🤖 AI Summary
Existing reconstruction-agnostic joint embedding objectives are prone to representation collapse and struggle to capture action-sensitive dynamics, thereby limiting planning and control performance. To address this, this work proposes Delta-JEPA, an end-to-end, pixel-reconstruction-free world model that introduces a Latent Difference Action Decoder (LDAD). LDAD reconstructs actions by modeling the displacement between consecutive observations in latent space, thereby strengthening the coupling between actions and latent dynamics. The method eliminates both pixel-level reconstruction and distribution-matching regularization, significantly outperforming JEPA and representation learning baselines across four visual continuous control tasks.
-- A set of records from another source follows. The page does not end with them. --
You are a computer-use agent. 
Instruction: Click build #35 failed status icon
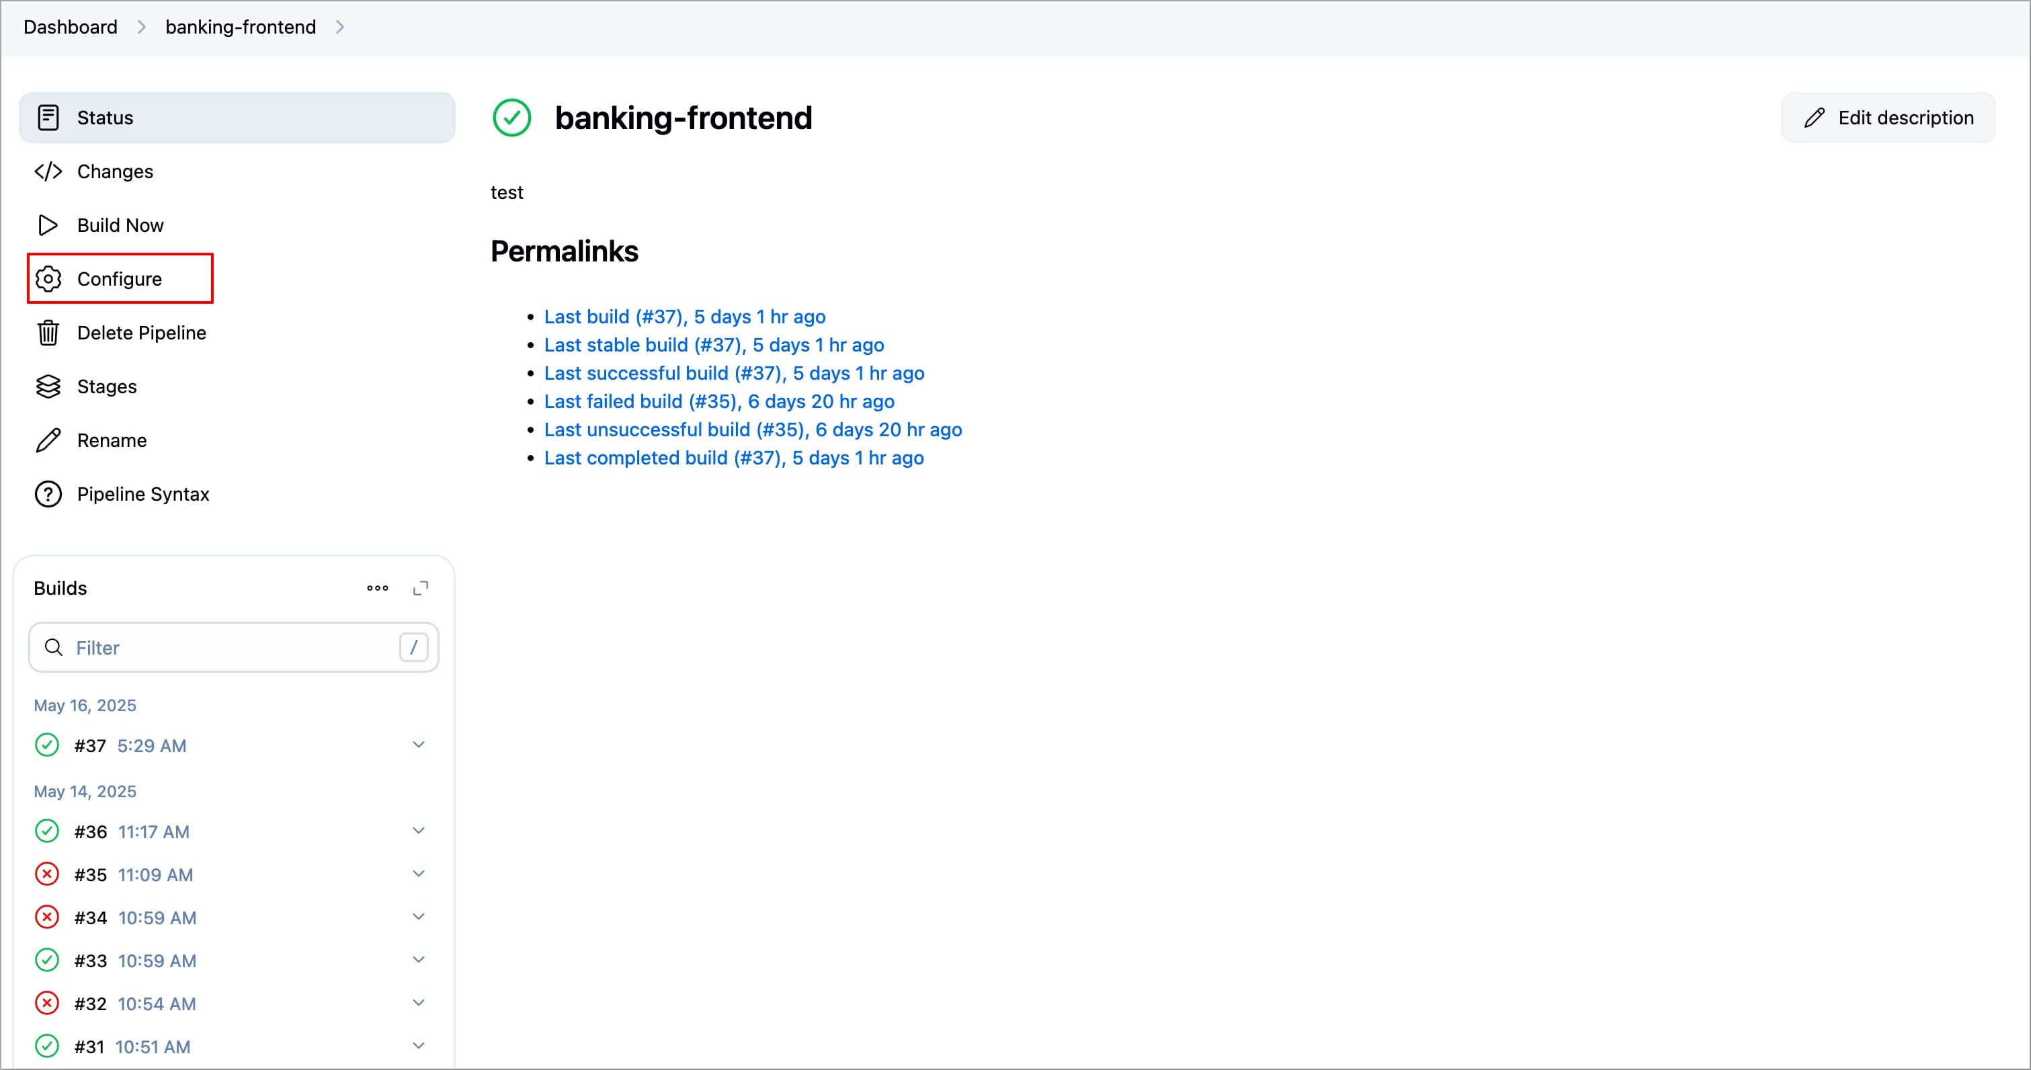click(47, 874)
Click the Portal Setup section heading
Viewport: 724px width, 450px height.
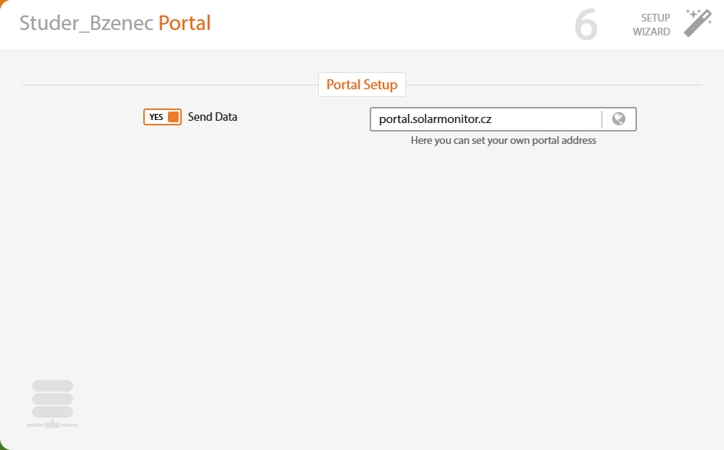[x=362, y=85]

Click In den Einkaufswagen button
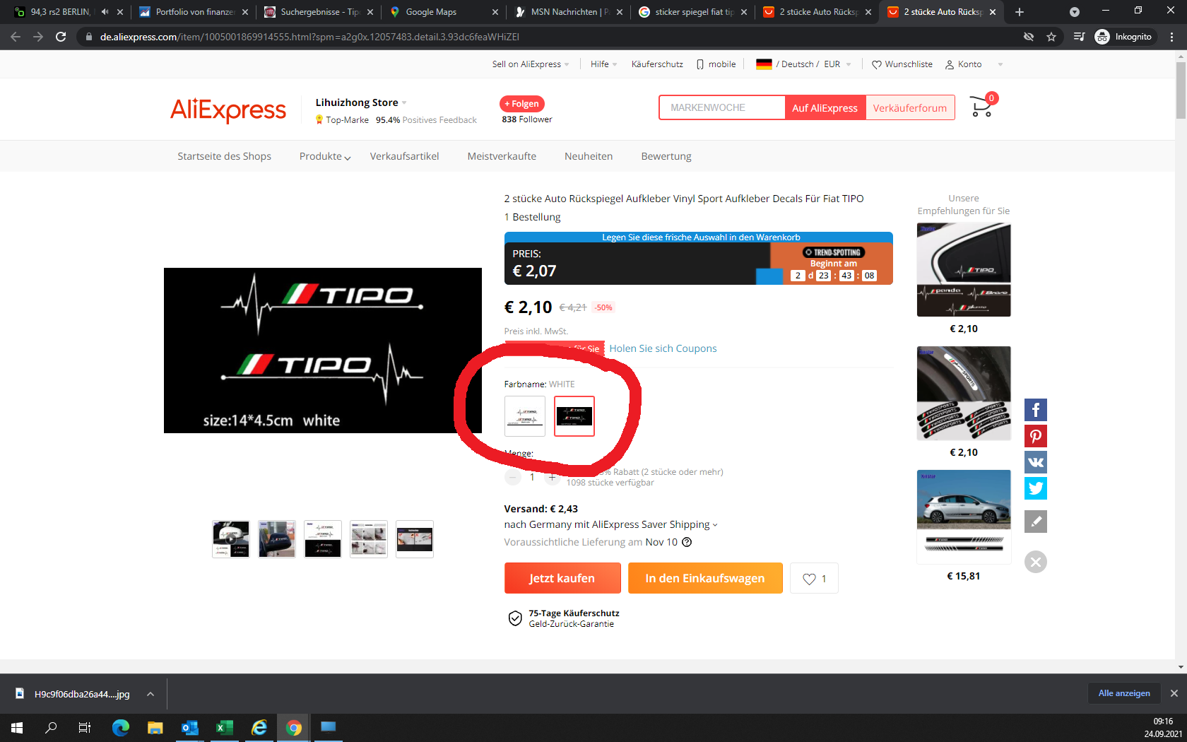[704, 578]
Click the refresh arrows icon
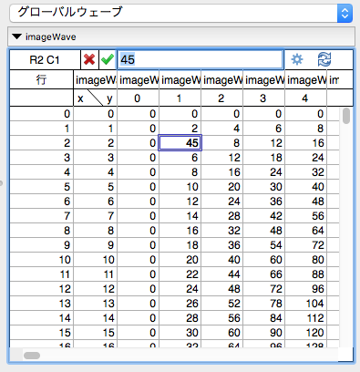 324,59
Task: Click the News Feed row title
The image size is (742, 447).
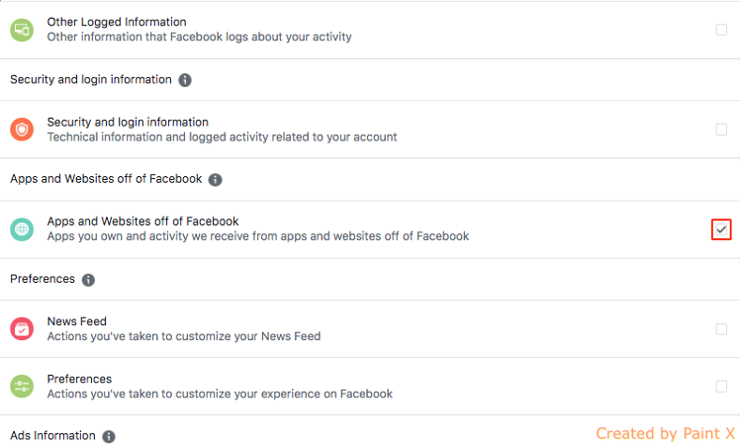Action: coord(76,321)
Ablation studies confirm that the displacement-based decoding mechanism is crucial for enhancing action-conditioned responses and planning capabilities.
📝 Abstract
Learning visual world models for planning requires compact latent dynamics that remain sensitive to actions, yet reconstruction-free joint-embedding objectives can collapse to action-insensitive representations. We propose Delta-JEPA, an end-to-end reconstruction-free world model that augments latent forward prediction with a Latent Difference Action Decoder (LDAD). Unlike inverse decoders that infer actions from concatenated endpoint embeddings, LDAD reconstructs the executed action from the latent displacement between consecutive observations. This displacement-level supervision directly regularizes transition geometry: adjacent embeddings cannot collapse without losing action information, and different actions are encouraged to induce distinguishable latent changes for rollout-based planning. Delta-JEPA uses only latent prediction and action reconstruction, avoiding pixel reconstruction and distribution-matching regularizers. Across four visual continuous-control tasks, Delta-JEPA improves planning over JEPA-based and representation-learning world model baselines. Ablations show that displacement-based action decoding is consistently more effective than endpoint concatenation, and action-sensitivity analyses show clearer action-conditioned latent responses. These results indicate that supervising latent differences is a simple and effective mechanism for collapse-resistant and action-sensitive world model learning.